January 30th, 2002, 1:29 am #3

I'm interested in hiking up the easier routes of Mt Rainier, Mt Hood, etc. I realize that they will require "Mountainering Boots and Crampons". I've heard that some or most people climbing these peaks are using "Plastic boots".

Are these like downhill ski boots, but with treads?

I'm thinking about buying a pair of heavy Gortex leather boots that are rated as 'heavy backpacking and light mountaineering'.

Would these be suitable for non-technical mountaineering or would a guide insist on me renting plastic boots? Would I be laughed off the mountain? Would I be at a significant disadvantage in using a 'light mountaineering' boot w/ crampons?

I'm planning late spring/summer climbs.

Would folks recommend that I buy crampons on e-bay (if I got them at a significant discount) or not?

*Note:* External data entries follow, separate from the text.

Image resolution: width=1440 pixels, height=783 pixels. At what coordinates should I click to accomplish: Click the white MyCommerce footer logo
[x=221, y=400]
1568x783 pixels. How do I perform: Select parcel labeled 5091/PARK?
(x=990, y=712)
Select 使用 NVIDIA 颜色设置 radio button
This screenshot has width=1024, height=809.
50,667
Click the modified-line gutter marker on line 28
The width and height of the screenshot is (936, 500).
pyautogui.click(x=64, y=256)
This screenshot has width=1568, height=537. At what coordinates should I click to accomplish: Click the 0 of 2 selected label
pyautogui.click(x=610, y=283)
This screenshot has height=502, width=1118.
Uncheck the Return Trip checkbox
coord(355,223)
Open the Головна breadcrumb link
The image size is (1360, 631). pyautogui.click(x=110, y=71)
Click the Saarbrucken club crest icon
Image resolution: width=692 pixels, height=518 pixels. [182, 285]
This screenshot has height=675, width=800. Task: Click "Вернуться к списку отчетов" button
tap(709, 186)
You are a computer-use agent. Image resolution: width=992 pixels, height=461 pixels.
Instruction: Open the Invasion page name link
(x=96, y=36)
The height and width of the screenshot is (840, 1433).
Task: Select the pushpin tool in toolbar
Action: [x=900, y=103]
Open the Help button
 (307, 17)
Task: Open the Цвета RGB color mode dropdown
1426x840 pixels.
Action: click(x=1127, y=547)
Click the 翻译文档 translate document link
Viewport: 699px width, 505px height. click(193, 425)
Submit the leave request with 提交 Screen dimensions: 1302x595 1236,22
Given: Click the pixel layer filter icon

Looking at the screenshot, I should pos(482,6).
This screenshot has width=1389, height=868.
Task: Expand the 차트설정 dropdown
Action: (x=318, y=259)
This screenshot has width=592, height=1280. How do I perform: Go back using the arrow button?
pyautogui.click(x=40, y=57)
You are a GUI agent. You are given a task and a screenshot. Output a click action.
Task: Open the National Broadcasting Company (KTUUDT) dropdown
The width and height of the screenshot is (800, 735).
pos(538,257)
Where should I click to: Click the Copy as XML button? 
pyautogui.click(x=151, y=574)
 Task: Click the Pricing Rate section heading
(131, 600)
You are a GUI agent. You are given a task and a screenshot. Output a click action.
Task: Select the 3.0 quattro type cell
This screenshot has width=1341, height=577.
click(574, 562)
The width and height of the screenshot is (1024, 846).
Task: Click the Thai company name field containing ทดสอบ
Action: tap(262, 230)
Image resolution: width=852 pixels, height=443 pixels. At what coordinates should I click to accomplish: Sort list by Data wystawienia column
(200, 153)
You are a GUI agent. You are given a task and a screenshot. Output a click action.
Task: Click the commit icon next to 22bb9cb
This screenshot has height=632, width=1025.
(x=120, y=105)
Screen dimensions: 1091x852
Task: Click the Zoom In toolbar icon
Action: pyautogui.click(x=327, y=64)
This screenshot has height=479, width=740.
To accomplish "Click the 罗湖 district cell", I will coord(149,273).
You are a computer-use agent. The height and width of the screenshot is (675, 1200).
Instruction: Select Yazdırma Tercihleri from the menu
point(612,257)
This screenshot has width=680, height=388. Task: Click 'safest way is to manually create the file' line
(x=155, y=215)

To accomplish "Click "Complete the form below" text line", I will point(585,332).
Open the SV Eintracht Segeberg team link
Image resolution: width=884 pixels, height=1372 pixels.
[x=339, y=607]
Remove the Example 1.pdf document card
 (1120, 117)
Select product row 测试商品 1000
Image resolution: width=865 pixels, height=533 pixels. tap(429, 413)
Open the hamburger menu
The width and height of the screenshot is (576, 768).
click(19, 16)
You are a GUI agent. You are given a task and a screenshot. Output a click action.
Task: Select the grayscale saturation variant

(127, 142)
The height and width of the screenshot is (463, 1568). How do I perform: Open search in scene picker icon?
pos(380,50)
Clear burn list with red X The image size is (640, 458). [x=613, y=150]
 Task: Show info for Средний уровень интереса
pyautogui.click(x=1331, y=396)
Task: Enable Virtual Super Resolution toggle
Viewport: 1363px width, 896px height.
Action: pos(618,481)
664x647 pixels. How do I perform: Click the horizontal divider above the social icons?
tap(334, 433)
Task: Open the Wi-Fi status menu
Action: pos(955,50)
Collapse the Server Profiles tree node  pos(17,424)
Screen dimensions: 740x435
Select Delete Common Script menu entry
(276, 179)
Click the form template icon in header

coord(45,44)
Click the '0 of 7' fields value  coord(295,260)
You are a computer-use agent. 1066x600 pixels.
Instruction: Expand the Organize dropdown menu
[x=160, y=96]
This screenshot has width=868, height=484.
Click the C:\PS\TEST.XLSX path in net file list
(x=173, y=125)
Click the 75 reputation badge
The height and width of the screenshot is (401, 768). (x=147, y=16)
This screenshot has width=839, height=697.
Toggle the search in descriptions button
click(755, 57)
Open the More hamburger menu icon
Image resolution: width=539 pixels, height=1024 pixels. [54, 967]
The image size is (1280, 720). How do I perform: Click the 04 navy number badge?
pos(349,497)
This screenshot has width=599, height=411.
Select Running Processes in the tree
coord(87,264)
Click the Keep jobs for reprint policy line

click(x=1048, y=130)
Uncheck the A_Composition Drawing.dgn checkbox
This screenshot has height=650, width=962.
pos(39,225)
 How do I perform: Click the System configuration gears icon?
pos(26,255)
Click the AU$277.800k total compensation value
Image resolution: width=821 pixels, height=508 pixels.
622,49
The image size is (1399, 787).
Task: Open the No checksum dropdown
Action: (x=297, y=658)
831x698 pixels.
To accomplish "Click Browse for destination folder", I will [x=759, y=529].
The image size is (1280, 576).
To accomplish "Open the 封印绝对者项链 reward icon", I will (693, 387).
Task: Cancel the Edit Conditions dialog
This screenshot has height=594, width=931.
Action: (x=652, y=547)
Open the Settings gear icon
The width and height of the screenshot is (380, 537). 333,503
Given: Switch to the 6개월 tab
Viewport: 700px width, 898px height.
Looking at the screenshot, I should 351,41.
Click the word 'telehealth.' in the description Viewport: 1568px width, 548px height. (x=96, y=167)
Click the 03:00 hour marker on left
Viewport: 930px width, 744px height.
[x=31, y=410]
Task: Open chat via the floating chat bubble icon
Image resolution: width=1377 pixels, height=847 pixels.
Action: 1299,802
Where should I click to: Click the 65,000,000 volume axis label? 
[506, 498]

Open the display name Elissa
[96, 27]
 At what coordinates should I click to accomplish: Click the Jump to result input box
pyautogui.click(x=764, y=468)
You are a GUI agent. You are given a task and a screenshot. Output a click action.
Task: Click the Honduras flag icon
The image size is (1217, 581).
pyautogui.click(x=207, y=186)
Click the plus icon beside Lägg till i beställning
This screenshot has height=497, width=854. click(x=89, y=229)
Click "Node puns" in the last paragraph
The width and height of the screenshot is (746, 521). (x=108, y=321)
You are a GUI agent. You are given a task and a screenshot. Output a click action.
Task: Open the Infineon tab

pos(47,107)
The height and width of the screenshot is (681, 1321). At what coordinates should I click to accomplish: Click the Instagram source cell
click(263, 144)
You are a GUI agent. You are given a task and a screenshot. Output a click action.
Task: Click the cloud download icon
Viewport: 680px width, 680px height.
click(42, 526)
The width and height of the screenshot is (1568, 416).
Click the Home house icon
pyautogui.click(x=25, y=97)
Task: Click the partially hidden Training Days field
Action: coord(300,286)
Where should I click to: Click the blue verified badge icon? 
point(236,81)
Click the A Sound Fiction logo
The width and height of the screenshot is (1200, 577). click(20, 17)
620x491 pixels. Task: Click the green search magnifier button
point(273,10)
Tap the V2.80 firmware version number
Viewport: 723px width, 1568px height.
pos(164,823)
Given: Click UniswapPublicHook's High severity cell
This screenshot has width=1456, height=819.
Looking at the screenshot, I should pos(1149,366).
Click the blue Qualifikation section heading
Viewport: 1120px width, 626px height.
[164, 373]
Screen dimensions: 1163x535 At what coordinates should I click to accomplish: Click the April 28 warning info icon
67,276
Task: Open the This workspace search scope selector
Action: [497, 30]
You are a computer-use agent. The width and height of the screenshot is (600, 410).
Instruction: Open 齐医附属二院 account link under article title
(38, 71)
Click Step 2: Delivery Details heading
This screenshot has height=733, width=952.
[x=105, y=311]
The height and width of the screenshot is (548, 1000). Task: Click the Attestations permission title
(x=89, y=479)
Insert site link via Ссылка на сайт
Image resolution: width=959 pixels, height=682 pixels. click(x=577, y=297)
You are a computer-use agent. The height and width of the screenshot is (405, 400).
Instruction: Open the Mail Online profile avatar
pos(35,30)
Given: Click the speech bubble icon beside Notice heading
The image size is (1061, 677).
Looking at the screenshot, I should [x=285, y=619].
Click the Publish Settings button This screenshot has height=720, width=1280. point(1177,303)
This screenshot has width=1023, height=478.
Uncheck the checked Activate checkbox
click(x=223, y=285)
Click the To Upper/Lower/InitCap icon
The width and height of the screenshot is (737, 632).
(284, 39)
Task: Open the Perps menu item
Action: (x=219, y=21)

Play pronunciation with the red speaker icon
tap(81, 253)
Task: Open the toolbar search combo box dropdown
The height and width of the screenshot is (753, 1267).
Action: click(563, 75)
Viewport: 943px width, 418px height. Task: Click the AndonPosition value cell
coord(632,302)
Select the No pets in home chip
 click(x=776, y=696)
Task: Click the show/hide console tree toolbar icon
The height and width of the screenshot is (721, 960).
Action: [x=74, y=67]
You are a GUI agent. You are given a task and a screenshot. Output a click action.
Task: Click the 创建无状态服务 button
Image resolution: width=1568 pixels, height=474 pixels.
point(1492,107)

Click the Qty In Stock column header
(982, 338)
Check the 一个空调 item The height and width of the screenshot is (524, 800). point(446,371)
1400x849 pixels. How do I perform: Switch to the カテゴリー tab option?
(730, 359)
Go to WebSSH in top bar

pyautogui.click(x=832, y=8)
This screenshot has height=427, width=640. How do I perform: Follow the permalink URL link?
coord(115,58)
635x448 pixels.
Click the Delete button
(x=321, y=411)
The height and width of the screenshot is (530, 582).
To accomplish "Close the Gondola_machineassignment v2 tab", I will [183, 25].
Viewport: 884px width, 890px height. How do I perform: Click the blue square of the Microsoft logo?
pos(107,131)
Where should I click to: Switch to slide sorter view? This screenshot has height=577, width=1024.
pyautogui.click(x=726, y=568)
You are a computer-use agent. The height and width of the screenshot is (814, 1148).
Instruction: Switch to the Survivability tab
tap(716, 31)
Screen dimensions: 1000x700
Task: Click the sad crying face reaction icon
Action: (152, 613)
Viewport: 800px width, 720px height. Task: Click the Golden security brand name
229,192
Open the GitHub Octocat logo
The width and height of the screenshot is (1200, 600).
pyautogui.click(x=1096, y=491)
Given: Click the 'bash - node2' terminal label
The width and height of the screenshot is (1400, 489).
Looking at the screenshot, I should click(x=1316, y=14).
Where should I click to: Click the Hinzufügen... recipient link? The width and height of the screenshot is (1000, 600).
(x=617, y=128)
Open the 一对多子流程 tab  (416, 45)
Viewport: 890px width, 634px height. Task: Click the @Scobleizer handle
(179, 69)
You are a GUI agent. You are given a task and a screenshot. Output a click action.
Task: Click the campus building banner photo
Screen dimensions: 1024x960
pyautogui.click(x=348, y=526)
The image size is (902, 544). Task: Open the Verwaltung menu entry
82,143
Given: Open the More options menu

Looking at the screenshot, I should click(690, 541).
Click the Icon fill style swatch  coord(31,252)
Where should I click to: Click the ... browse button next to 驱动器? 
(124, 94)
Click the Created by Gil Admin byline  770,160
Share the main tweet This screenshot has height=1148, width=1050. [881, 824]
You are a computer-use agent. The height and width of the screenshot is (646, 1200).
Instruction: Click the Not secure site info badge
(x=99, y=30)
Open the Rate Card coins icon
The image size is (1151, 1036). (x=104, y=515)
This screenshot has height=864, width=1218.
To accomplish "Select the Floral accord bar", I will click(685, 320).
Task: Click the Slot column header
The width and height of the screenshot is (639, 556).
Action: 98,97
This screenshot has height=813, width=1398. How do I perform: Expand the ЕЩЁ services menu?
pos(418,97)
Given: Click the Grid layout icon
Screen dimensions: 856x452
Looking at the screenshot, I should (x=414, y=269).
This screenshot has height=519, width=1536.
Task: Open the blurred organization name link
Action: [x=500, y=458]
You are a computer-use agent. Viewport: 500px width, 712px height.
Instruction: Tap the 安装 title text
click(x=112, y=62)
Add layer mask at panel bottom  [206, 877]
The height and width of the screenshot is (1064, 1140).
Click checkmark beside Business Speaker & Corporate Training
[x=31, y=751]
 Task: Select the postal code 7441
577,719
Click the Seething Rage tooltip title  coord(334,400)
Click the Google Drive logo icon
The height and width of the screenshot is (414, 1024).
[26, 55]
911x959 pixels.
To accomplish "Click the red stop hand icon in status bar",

The boot has to be sturdy enough to hold a crampon; most hiking boots, including extra heavy-duty boots, aren't appropriate. Look for specifically manufactured mountaineering boots.

I have a pair of La Sportiva Makalus, which are heavy leather monsters but not so utterly rigid as a plastic boot, and I used it up Rainier and Hood and was very comfortable (I did have also a pair of supergaitors over them as well, plus treating the leather with the nikproof stuff). I think that it comes down to personal taste and comfort. There are some advantages of plastic vs. leather when considering longer periods on glacier.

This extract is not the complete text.